What they need to be persuaded about are the strategic arguments against nuclear weapons ― that their benefits are negligible, and far outweighed by the risks involved. It is not hard to make such a rational case.
In terms of deterring war between the major powers, of course "mutually assured destruction" encouraged a degree of caution in how the Soviet Union and U.S. approached each other. But no evidence has ever emerged that either side wanted at any stage to cold-bloodedly initiate a war and was deterred only by the existence of the other side's nuclear arsenal.
As to nuclear weapons deterring large-scale conventional attacks, there are many cases where non-nuclear powers have either directly attacked nuclear powers, or have not been deterred by the prospect of their intervention: Think of Korea, Vietnam, the Falklands, Afghanistan and the first Gulf war for a start.
As to the apparent belief of some smaller states ― like North Korea ― that a handful of nuclear weapons is their ultimate guarantor against external regime-change-motivated intervention, that is just not well-founded.
Possession of nuclear weapons that it would be manifestly suicidal for a state to use are not a credible deterrent, nor are weapons not supported by infrastructure (for example, missile submarines) that would give them a reasonable prospect of surviving to mount a retaliatory attack. The DPRK knows that nuclear homicide ― against the ROK, Japan or the United States ― means national suicide.
In pursuing both disarmament and non-proliferation ― and indeed in many other policy contexts ― it is critically important to learn the art of compromise.
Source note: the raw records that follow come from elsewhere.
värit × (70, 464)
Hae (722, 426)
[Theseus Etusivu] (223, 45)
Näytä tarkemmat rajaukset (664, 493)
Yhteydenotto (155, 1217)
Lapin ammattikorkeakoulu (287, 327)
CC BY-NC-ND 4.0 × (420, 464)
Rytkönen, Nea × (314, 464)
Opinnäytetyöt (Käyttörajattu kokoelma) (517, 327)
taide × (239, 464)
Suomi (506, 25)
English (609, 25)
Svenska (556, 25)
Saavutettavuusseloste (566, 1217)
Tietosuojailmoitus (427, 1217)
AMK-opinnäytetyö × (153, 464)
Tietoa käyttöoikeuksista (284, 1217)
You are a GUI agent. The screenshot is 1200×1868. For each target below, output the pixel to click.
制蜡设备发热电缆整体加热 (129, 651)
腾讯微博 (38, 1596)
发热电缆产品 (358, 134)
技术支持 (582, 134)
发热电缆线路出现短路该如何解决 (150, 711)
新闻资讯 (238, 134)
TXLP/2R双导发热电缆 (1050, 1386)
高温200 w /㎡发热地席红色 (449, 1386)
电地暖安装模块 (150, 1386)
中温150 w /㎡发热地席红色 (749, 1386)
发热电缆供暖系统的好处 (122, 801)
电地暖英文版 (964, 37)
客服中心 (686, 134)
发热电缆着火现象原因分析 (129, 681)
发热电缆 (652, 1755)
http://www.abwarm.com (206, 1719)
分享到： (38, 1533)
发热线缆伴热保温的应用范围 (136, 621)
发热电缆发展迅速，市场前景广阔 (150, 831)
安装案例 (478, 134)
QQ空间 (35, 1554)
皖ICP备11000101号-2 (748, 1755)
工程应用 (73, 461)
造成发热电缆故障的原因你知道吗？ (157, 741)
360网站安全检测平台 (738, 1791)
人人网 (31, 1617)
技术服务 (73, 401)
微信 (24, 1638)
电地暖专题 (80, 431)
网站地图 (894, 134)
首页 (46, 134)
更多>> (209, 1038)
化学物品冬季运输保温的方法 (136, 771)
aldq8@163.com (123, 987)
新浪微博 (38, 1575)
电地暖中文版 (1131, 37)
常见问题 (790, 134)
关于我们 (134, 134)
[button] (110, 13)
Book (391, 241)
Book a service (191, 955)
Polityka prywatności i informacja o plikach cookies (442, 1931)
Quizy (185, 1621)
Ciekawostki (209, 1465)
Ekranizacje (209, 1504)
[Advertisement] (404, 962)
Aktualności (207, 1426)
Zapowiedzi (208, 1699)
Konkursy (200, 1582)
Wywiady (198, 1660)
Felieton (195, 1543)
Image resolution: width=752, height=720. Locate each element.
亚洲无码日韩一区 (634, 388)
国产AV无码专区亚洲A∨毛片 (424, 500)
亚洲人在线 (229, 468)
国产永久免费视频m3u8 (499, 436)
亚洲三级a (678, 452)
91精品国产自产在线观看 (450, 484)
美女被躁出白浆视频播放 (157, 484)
Never make the best the enemy of the good. And that means being particularly careful about how we articulate the "global zero" objective.
However emotionally appealing, the Nuclear Weapons Prohibition Treaty recently negotiated through the U.N. is manifestly not going to get a buy-in from nuclear armed and umbrella states, now or perhaps ever.
Nuclear weapons elimination is only ever going to be achievable on an incremental basis, building into the process a series of way-stations. Such a credible way forward was mapped by the International Commission on Nuclear Non-Proliferation and Disarmament (ICNND), which I co-chaired in 2009 with former Japanese Foreign Minister Yoriko Kawaguchi.
We urged that initial efforts focus not on elimination but on a "minimization" agenda, summarizable as the "4 Ds": Getting a universal buy-in to No First Use (Doctrine), which is already supported at least by China and India; giving that credibility by taking weapons off high-alert (Dealerting); drastically reducing the number of those actively deployed (Deployment); and reducing overall numbers to around 2,000, down from the 15,000+ now in existence (Decreased numbers).
A world with very low numbers of nuclear weapons, with very few physically deployed, practically none of them on high-alert launch status and every nuclear-armed state visibly committed to never being the first to use nuclear weapons would still be very far from being perfect. But it would be a much safer world than the one we live in now.
While the present environment for good policymaking on nuclear disarmament as on much else, is desolate, it is important to keep things in perspective. Wheels do turn and political leaders do change. Optimism is self-reinforcing in the same way that pessimism is self-defeating. So it is up to those of us who hope for a nuclear weapon-free world to believe in it, and get out there and work for it.
Gareth Evans is chair of the Asia-Pacific Leadership Network for Nuclear Non-Proliferation and Disarmament (APLN). He is a former Australian foreign minister. He concurrently serves as the chancellor of the Australian National University, and a co-chair of the International Commission on Nuclear Non-Proliferation and Disarmament.